March 06, 2004

Plot Summary: Love makes people do stupid things. Duh. Hilarity ensues.

This week's bit-o-fun was Love's Labour's Lost, which is a very special play. I picked it as my second choice of six possibilities to do my Outside Reading Report on for class, having read it before. My first choice was All's Well That Ends Well . . . but they were numbered more or less at random.

Love's Labour's Lost is a lot like . . . well, okay, so it's a lot like every single other comedy that Shakespeare ever wrote. Weird love triangles, mix-ups, mistaken identity, general tomfoolery and hilarity. But specifically it reminds me of Much Ado About Nothing and The Taming of the Shrew.
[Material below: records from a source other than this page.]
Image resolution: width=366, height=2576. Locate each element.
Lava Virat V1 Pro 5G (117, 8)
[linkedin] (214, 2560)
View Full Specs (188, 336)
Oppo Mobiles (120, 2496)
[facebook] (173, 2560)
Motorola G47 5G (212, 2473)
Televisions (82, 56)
It has a very heavy focus on sharp wordplay between characters of opposite sexes and so forth (although LLL has by far the largest number of rhyming couplets that I've seen in a Shakespeare play thus far . . . it's outrageous).

The key difference is that in Much Ado, the conflict between the sexes is defused by a couple of benevolent outside parties and everybody wins. In Shrew, the man takes matters in his own hands and does it his way, resulting in a very clear (and disturbing) victory for malekind. In LLL there are no benevolent outside parties. The closest thing is Boyet, and he's too busy being amused by the lovers' foibles (and his wooing of all the ladies on the side) to really do anything. And there are no male characters with enough . . . gumption (some would call it backbone, some would call it crass lack of feeling) to come galloping in and sweep the ladies off their feet by whatever method works best (i.e. starving and beating them). As a result, we have a play where the women come out on top in a very big way. They make all the men look like complete idiots and have them bowing and scraping and agreeing to "enter hermitages/minister to the sick/abase themselves in general" for a full year and a day before they'll even think about coming back to consider marriage. Definitely not a traditional comedic ending . . . but quite a funny one, all the same.

Wilson- King Ferdinand, Holofernes, Mercade, Winter
Myself- Biron, Don Armado, Sir Nathaniel, Forester, Costard, Spring
Moore- Longueville
Sharptiano- Dumaine, Dull, Longueville, Sir Nathaniel
Anna- Princess
Ardith- Rosaline, Princess
Sharon- Maria, Catherine
Rachel- Catherine
Sarah- Jaquenetta, Rosaline
Scott- Mote, Dull, Dumaine
Scholl- Boyet
Gallagher- Costard, Longueville, Dumain, First Lord, Maria, Don Armado
Martinez- Costard
Lewis- Boyet

I especially feel the need to note that even I had a hard time not getting severely annoyed at Lord Biron (pronounced burr-OON . . . go figure). That guy can talk . . . it's insanity. Of particular note is his soliloquy in defense of love at the end of Act IV. Oh . . . my . . . goodness. I didn't time it, but I'm sure I was talking for at least two straight minutes. And it's hard to get a breath in between words when you're doing the whole "impassioned lover" thing, let me tell you. I was about to pass out from lack of air . . . seriously . . .

Things got very interesting at the end of Act V. See, after they've just made complete jackasses out of themselves in front of the ladies, the lords have to put up with watching another performance from some of the local commoners (and Don Armado . . . I have no idea whatsoever what practical explanation there could be for his presence in this play, he is extremely random). Anyway, the decide they can save face by totally ripping into the performance and slicing it to ribbons with their razor-sharp wit. Which they proceed to do. The thing is, you've got the king and lords played by Wilson, Scott, Sharptiano and me . . . and then you've got the performers played by Gallagher and, uhhh . . . Wilson, Scott, Sharptiano and me. So there was a bit of role-swapping, and a bit of making fun of . . . ourselves as two different characters. It was fun, and it was trippy . . . and the random security guy standing by with his hand on the light switch (it was time to lock up Longview Hall) made things just generally interesting on all sides.

In some ways it is rather a difficult play, though. Pronunciation is rough with some characters (I certainly don't envy Wilson the part of Holofernes with his horrible pseudo-Latin and whatnot), and if you don't pay attention things change really fast and you aren't quite sure what happened. It was a lot better with different people doing different parts, but when I read this one myself last summer I remember having to actually reread two or three scenes because I hadn't the faintest idea what had just happened. So . . . not an easy play to do well, and we had fun with it. Good stuff. Time to go to bed now, for sure.